Tumor necrosis factor‐α‐induced caspase‐1 gene expression

Tumour necrosis factor‐α (TNF‐α) is a cytokine that is involved in many functions, including the inflammatory response, immunity and apoptosis. Some of the responses of TNF‐α are mediated by caspase‐1, which is involved in the production of the pro‐inflammatory cytokines interleukin‐1β, interleukin‐18 and interleukin‐33. The molecular mechanisms involved in TNF‐α‐induced caspase‐1 gene expression remain poorly defined, despite the fact that signaling by TNF‐α has been well studied. The present study was undertaken to investigate the mechanisms involved in the induction of caspase‐1 gene expression by TNF‐α. Treatment of A549 cells with TNF‐α resulted in an increase in caspase‐1 mRNA and protein expression, which was preceded by an increase in interferon regulatory factor‐1 and p73 protein levels. Caspase‐1 promoter reporter was activated by the treatment of cells with TNF‐α. Mutation of the interferon regulatory factor‐1 binding site resulted in the almost complete loss of basal as well as of TNF‐α‐induced caspase‐1 promoter activity. Mutation of the p53/p73 responsive site resulted in reduced TNF‐α‐induced promoter activity. Blocking of p73 function by a dominant negative mutant or by a p73‐directed small hairpin RNA reduced basal as well as TNF‐α‐induced caspase‐1 promoter activity.
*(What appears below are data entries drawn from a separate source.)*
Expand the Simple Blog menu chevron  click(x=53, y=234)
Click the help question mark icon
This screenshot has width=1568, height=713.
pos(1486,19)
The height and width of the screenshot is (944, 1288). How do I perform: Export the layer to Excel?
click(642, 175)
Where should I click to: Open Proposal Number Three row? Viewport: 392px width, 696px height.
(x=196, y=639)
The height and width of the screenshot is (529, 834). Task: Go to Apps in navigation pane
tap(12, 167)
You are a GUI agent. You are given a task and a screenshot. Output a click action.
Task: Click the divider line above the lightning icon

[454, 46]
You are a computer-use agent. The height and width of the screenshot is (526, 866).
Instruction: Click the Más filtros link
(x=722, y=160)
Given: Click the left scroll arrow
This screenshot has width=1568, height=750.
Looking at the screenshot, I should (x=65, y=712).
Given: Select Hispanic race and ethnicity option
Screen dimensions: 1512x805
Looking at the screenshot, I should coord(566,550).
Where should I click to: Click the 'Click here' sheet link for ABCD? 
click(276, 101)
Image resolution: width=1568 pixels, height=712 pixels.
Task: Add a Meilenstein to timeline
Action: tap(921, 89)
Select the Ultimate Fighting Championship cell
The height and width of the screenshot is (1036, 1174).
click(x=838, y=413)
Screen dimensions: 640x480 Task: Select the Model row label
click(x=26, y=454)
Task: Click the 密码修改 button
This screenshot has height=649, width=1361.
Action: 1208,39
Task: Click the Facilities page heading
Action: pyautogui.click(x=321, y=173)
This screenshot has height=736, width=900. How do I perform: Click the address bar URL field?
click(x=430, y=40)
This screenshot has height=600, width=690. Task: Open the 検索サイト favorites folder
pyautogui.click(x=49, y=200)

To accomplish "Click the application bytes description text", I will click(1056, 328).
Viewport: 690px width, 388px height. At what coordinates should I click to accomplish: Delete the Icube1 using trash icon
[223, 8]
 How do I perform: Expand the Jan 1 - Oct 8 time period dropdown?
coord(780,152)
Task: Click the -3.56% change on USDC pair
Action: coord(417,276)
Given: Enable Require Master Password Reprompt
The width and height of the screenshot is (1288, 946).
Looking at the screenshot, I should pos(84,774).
TNF‐α‐induced caspase‐1 mRNA and protein levels were reduced when p73 mRNA was down‐regulated by small hairpin RNA. Caspase‐5 gene expression was induced by TNF‐α, which was inhibited by the small hairpin RNA‐mediated down‐regulation of p73. Our results show that TNF‐α induces p73 gene expression, which, together with interferon regulatory factor‐1, plays an important role in mediating caspase‐1 promoter activation by TNF‐α.